• **Exercise objective**: Lines holding the word "icon" must be located in the listing below and copied.

• **Exercise input**:

======

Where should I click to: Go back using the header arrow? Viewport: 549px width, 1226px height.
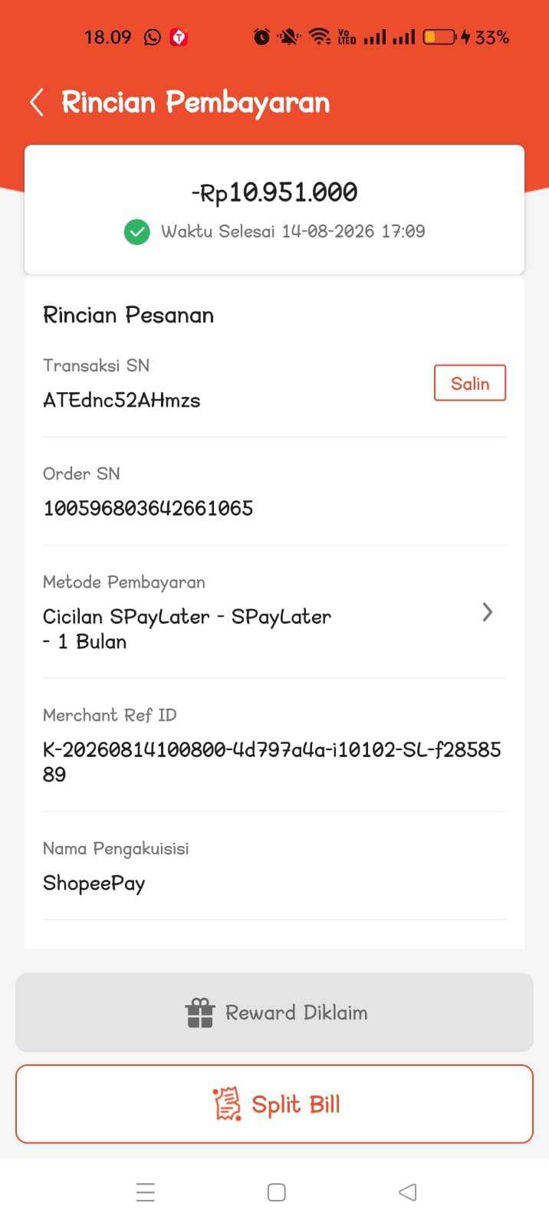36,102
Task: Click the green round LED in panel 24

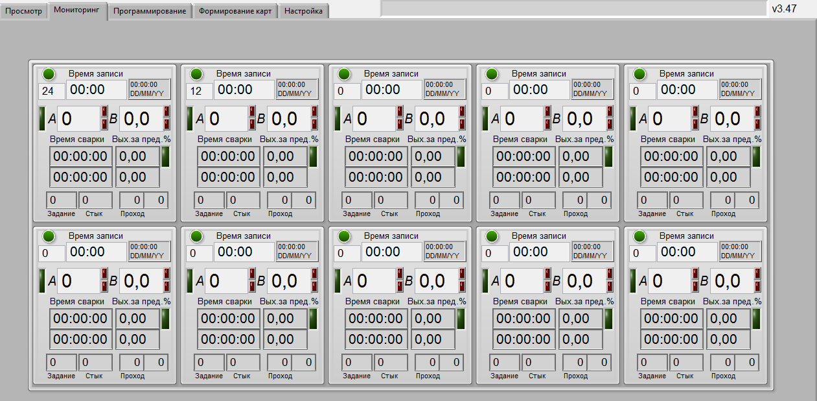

======

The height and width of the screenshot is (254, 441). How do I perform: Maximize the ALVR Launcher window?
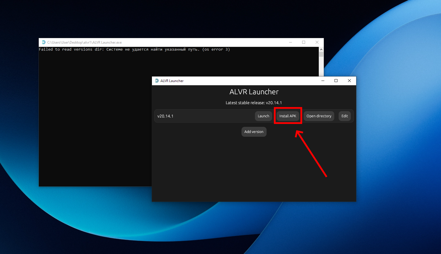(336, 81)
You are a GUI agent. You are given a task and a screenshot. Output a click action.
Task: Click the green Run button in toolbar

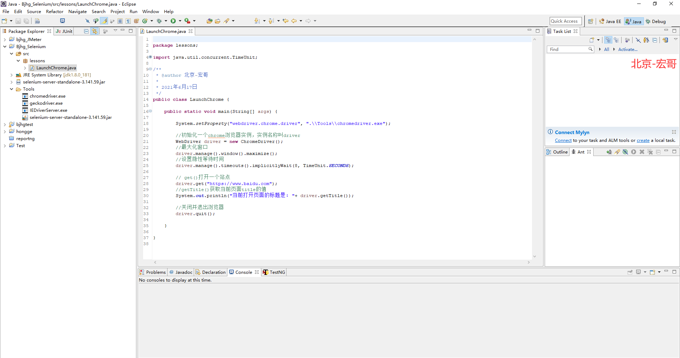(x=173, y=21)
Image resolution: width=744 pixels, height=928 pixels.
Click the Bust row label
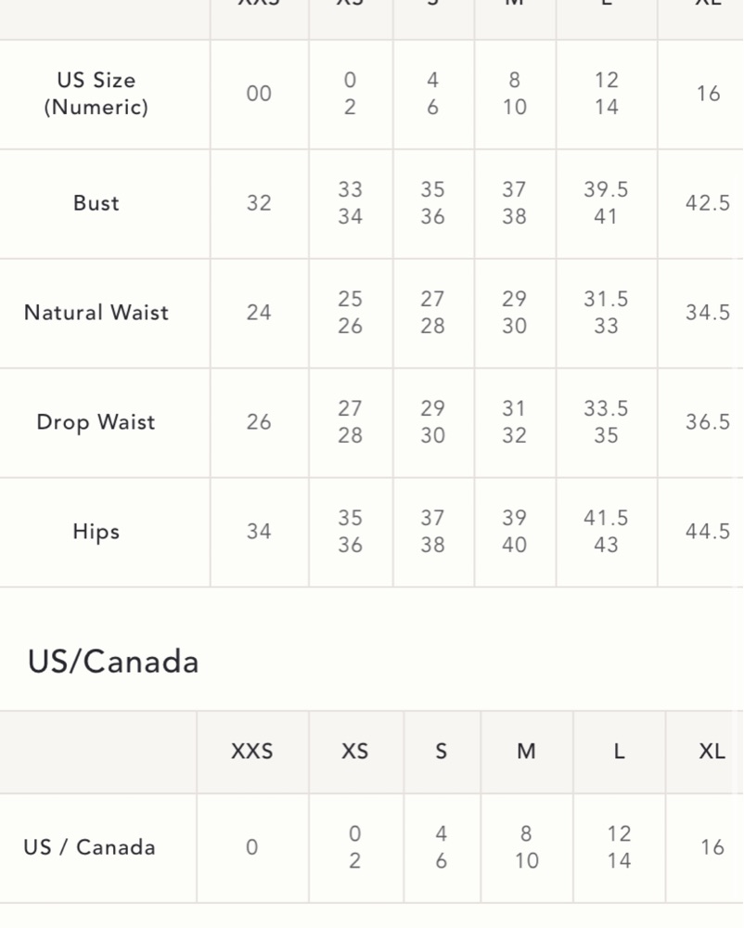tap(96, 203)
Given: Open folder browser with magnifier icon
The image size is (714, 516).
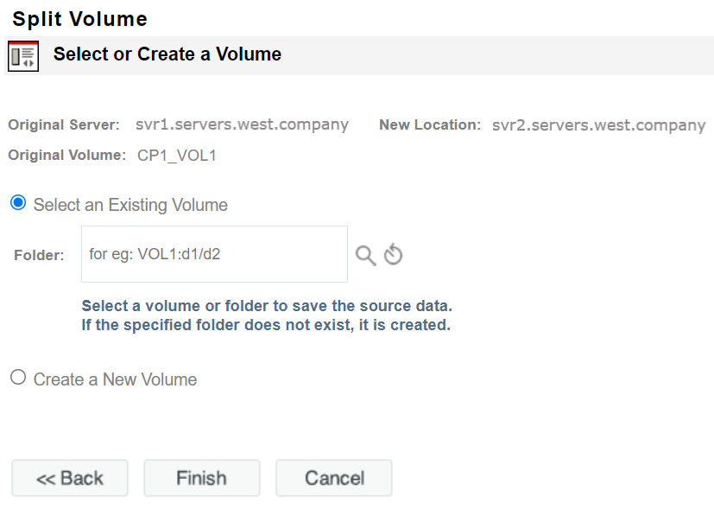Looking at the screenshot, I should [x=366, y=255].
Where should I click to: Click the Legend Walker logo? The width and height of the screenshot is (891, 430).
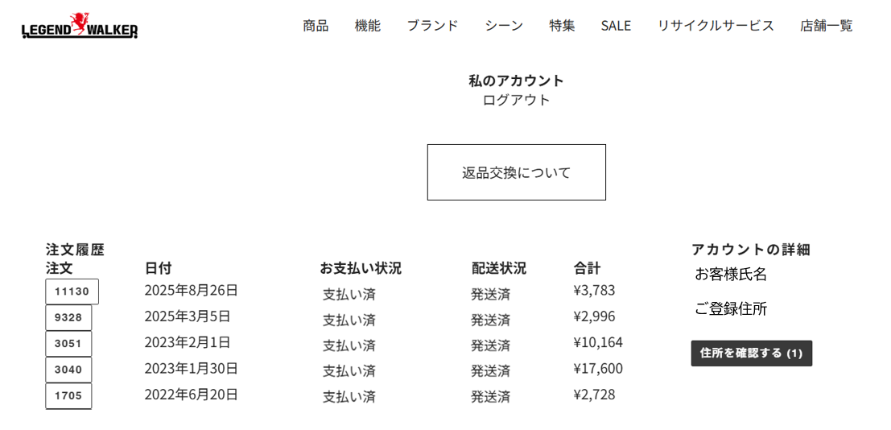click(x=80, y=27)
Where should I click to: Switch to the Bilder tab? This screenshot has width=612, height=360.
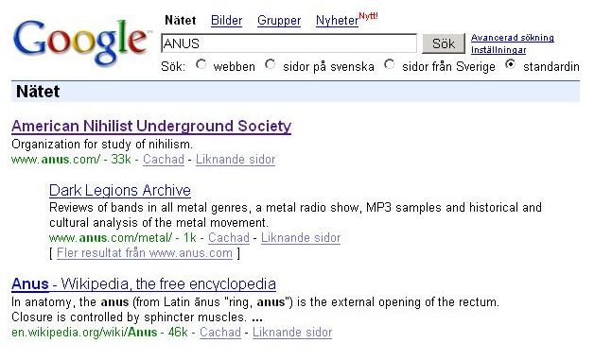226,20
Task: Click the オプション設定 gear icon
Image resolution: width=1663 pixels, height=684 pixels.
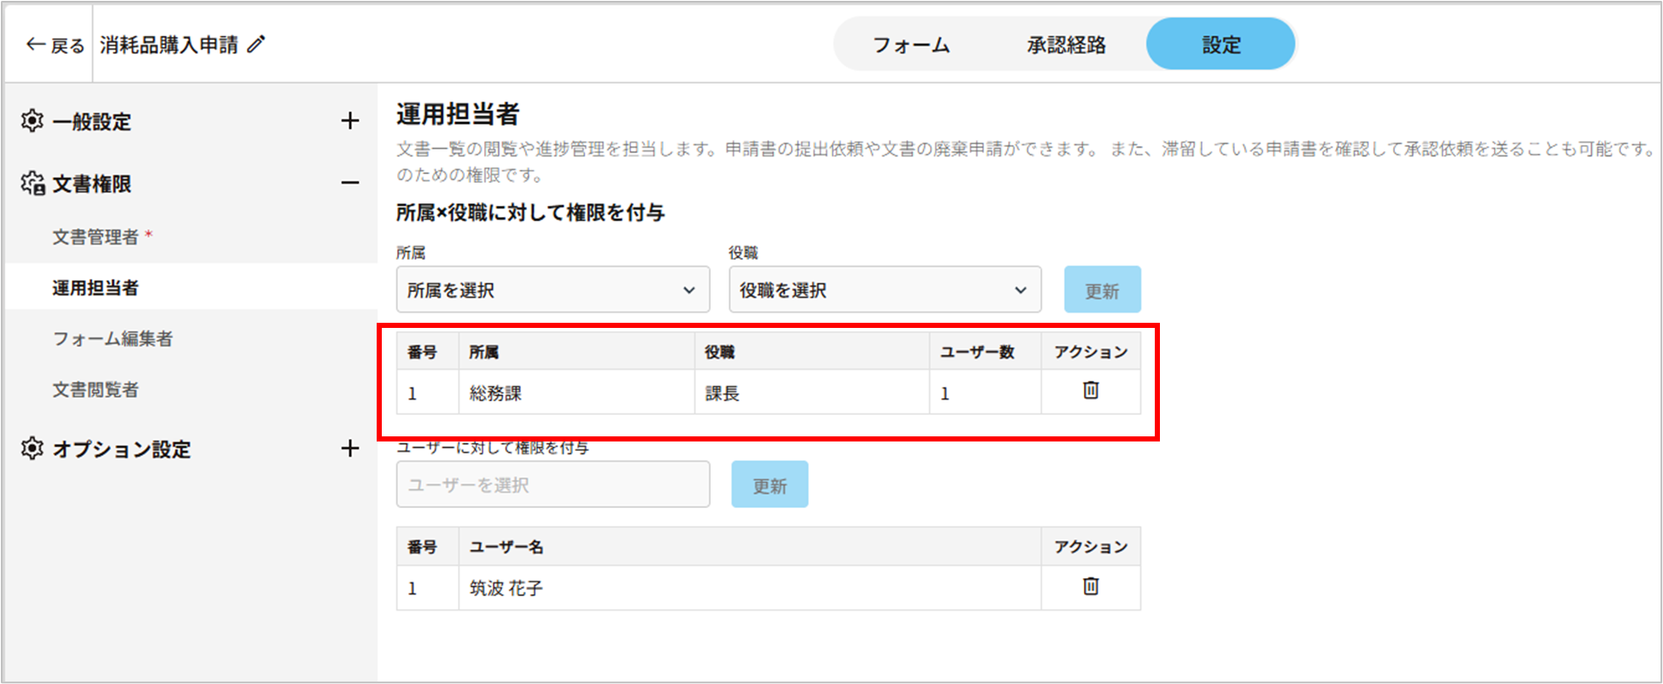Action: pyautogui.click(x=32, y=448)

======

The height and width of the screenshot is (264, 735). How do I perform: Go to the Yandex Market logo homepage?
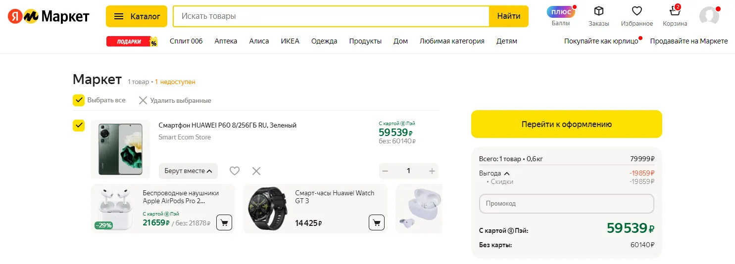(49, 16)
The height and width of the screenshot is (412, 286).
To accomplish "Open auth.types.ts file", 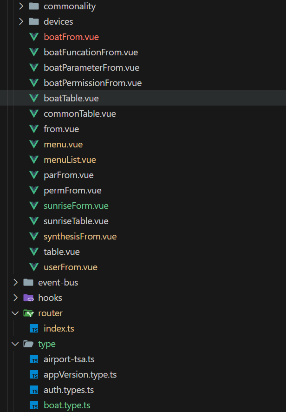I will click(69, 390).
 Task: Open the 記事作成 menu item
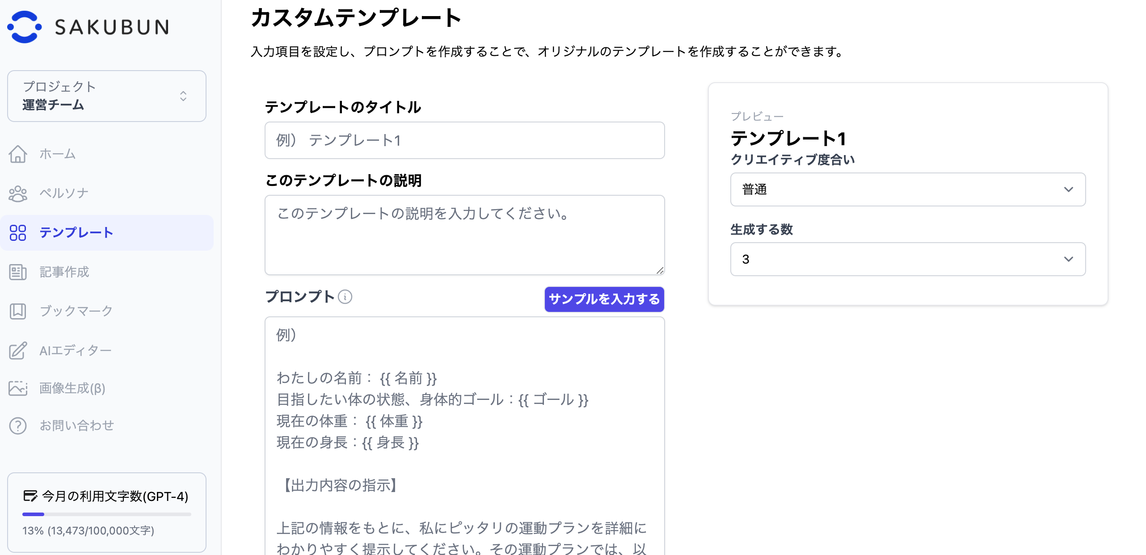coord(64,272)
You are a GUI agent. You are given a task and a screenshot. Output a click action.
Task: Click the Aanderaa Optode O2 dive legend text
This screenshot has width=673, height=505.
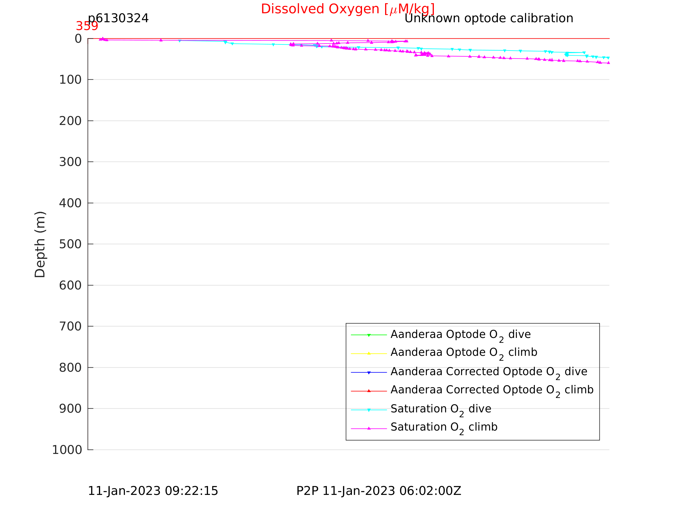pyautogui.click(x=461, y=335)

======

• **Task output**:
Given: Open folder browser with magnifier icon
Task: Click the オプション設定 gear icon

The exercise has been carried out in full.